■ DIRECTIONS ■
What is needed is the whole of the data, set down exactly.

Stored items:
################

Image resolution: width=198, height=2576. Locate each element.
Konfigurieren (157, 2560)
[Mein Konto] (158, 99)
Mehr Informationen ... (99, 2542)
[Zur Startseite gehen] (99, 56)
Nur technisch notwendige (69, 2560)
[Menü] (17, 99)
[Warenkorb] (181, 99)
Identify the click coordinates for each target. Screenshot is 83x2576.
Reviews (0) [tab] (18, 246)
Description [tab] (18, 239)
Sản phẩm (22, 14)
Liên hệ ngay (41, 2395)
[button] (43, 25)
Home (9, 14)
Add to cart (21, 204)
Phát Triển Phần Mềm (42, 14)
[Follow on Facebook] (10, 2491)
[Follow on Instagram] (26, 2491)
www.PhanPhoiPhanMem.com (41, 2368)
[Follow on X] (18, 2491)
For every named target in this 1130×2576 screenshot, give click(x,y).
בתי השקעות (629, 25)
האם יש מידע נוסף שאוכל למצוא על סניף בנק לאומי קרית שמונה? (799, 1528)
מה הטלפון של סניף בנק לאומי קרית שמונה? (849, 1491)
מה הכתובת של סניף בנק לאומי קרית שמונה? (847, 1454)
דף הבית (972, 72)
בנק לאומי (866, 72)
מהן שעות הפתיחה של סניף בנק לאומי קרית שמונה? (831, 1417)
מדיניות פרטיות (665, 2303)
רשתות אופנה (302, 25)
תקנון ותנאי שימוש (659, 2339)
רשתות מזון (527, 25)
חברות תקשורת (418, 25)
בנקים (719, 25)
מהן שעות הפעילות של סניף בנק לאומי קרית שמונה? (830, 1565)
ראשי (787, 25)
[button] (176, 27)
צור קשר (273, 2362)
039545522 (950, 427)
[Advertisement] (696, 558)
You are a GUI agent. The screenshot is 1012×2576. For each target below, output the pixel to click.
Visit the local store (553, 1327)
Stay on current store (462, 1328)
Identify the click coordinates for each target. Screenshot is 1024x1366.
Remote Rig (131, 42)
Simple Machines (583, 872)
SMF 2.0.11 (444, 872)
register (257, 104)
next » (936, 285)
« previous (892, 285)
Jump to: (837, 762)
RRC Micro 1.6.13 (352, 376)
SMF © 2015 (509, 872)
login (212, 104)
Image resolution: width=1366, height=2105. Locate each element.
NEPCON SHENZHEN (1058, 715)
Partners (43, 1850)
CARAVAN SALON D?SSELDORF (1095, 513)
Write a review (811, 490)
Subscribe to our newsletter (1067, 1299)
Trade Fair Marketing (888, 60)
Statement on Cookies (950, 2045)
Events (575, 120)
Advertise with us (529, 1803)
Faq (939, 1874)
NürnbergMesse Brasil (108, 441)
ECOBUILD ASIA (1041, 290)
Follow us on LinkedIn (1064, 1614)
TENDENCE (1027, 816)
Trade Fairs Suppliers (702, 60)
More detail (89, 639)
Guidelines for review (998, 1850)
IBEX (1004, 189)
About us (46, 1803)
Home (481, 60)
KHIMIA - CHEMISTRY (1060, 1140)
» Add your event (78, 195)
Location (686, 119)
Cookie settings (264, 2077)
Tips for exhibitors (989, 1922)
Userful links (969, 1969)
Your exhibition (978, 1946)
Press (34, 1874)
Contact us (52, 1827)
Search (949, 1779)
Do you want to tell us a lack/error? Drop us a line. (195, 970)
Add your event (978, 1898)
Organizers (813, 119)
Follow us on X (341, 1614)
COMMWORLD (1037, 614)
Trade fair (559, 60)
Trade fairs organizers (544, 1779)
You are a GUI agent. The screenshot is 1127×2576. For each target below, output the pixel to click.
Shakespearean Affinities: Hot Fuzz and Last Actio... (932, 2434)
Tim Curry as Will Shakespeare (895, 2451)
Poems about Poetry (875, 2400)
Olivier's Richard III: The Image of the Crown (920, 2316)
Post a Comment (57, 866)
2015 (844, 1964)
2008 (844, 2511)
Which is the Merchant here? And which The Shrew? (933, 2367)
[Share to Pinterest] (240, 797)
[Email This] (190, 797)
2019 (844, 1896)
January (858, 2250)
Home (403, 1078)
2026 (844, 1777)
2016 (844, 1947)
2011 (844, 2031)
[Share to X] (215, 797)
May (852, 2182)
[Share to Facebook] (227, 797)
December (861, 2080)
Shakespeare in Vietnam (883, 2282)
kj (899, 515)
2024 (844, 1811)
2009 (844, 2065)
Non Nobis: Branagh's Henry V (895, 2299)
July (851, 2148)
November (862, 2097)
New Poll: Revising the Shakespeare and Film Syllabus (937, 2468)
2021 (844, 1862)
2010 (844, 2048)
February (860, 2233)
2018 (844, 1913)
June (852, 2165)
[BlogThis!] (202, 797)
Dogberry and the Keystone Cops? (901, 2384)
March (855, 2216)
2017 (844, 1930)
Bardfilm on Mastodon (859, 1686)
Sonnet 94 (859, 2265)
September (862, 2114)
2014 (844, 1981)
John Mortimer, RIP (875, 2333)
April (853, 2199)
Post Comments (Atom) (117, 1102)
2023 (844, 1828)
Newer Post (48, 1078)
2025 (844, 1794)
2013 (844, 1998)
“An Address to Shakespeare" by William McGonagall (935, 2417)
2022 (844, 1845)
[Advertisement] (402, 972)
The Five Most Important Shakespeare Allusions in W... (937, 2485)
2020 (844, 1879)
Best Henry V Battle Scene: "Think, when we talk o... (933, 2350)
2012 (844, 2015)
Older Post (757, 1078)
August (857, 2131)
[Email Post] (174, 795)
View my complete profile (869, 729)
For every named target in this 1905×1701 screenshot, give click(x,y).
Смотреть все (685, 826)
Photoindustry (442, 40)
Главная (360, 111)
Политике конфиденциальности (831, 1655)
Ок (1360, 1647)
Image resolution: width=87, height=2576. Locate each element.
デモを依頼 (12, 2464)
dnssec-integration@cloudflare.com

################

■ TASK RESULT ■
Image resolution: width=198, height=2576. Locate each element.
Konfigurieren (157, 2560)
[Mein Konto] (158, 99)
Mehr Informationen ... (99, 2542)
[Zur Startseite gehen] (99, 56)
Nur technisch notwendige (69, 2560)
[Menü] (17, 99)
[Warenkorb] (181, 99)
Identify the click coordinates for each target. Screenshot is 83x2576.
Reviews (0) [tab] (18, 246)
Description [tab] (18, 239)
Sản phẩm (22, 14)
Liên hệ ngay (41, 2395)
[button] (43, 25)
Home (9, 14)
Add to cart (21, 204)
Phát Triển Phần Mềm (42, 14)
[Follow on Facebook] (10, 2491)
[Follow on Instagram] (26, 2491)
www.PhanPhoiPhanMem.com (41, 2368)
[Follow on X] (18, 2491)
For every named target in this 1130×2576 screenshot, give click(x,y).
בתי השקעות (629, 25)
האם יש מידע נוסף שאוכל למצוא על סניף בנק לאומי קרית שמונה? (799, 1528)
מה הטלפון של סניף בנק לאומי קרית שמונה? (849, 1491)
מה הכתובת של סניף בנק לאומי קרית שמונה? (847, 1454)
דף הבית (972, 72)
בנק לאומי (866, 72)
מהן שעות הפתיחה של סניף בנק לאומי קרית שמונה? (831, 1417)
מדיניות פרטיות (665, 2303)
רשתות אופנה (302, 25)
תקנון ותנאי שימוש (659, 2339)
רשתות מזון (527, 25)
חברות תקשורת (418, 25)
בנקים (719, 25)
מהן שעות הפעילות של סניף בנק לאומי קרית שמונה? (830, 1565)
ראשי (787, 25)
[button] (176, 27)
צור קשר (273, 2362)
039545522 (950, 427)
[Advertisement] (696, 558)
You are a GUI agent. The screenshot is 1012×2576. For each target below, output the pixel to click.
Visit the local store (553, 1327)
Stay on current store (462, 1328)
Identify the click coordinates for each target. Screenshot is 1024x1366.
Remote Rig (131, 42)
Simple Machines (583, 872)
SMF 2.0.11 (444, 872)
register (257, 104)
next » (936, 285)
« previous (892, 285)
Jump to: (837, 762)
RRC Micro 1.6.13 (352, 376)
SMF © 2015 (509, 872)
login (212, 104)
Image resolution: width=1366, height=2105. Locate each element.
NEPCON SHENZHEN (1058, 715)
Partners (43, 1850)
CARAVAN SALON D?SSELDORF (1095, 513)
Write a review (811, 490)
Subscribe to our newsletter (1067, 1299)
Trade Fair Marketing (888, 60)
Statement on Cookies (950, 2045)
Events (575, 120)
Advertise with us (529, 1803)
Faq (939, 1874)
NürnbergMesse Brasil (108, 441)
ECOBUILD ASIA (1041, 290)
Follow us on LinkedIn (1064, 1614)
TENDENCE (1027, 816)
Trade Fairs Suppliers (702, 60)
More detail (89, 639)
Guidelines for review (998, 1850)
IBEX (1004, 189)
About us (46, 1803)
Home (481, 60)
KHIMIA - CHEMISTRY (1060, 1140)
» Add your event (78, 195)
Location (686, 119)
Cookie settings (264, 2077)
Tips for exhibitors (989, 1922)
Userful links (969, 1969)
Your exhibition (978, 1946)
Press (34, 1874)
Contact us (52, 1827)
Search (949, 1779)
Do you want to tell us a lack/error? Drop us a line. (195, 970)
Add your event (978, 1898)
Organizers (813, 119)
Follow us on X (341, 1614)
COMMWORLD (1037, 614)
Trade fair (559, 60)
Trade fairs organizers (544, 1779)
You are a GUI agent. The screenshot is 1127×2576. For each target below, output the pixel to click.
Shakespearean Affinities: Hot Fuzz and Last Actio... (932, 2434)
Tim Curry as Will Shakespeare (895, 2451)
Poems about Poetry (875, 2400)
Olivier's Richard III: The Image of the Crown (920, 2316)
Post a Comment (57, 866)
2015 (844, 1964)
2008 (844, 2511)
Which is the Merchant here? And which The Shrew? (933, 2367)
[Share to Pinterest] (240, 797)
[Email This] (190, 797)
2019 (844, 1896)
January (858, 2250)
Home (403, 1078)
2026 (844, 1777)
2016 (844, 1947)
2011 (844, 2031)
[Share to X] (215, 797)
May (852, 2182)
[Share to Facebook] (227, 797)
December (861, 2080)
Shakespeare in Vietnam (883, 2282)
kj (899, 515)
2024 (844, 1811)
2009 (844, 2065)
Non Nobis: Branagh's Henry V (895, 2299)
July (851, 2148)
November (862, 2097)
New Poll: Revising the Shakespeare and Film Syllabus (937, 2468)
2021 (844, 1862)
2010 (844, 2048)
February (860, 2233)
2018 (844, 1913)
June (852, 2165)
[BlogThis!] (202, 797)
Dogberry and the Keystone Cops? (901, 2384)
March (855, 2216)
2017 (844, 1930)
Bardfilm on Mastodon (859, 1686)
Sonnet 94 (859, 2265)
September (862, 2114)
2014 (844, 1981)
John Mortimer, RIP (875, 2333)
April (853, 2199)
Post Comments (Atom) (117, 1102)
2023 (844, 1828)
Newer Post (48, 1078)
2025 (844, 1794)
2013 (844, 1998)
“An Address to Shakespeare" by William McGonagall (935, 2417)
2022 (844, 1845)
[Advertisement] (402, 972)
The Five Most Important Shakespeare Allusions in W... (937, 2485)
2020 (844, 1879)
Best Henry V Battle Scene: "Think, when we talk o... (933, 2350)
2012 (844, 2015)
Older Post (757, 1078)
August (857, 2131)
[Email Post] (174, 795)
View my complete profile (869, 729)
For every named target in this 1905×1701 screenshot, give click(x,y).
Смотреть все (685, 826)
Photoindustry (442, 40)
Главная (360, 111)
Политике конфиденциальности (831, 1655)
Ок (1360, 1647)
Image resolution: width=87, height=2576. Locate each element.
デモを依頼 (12, 2464)
dnssec-integration@cloudflare.com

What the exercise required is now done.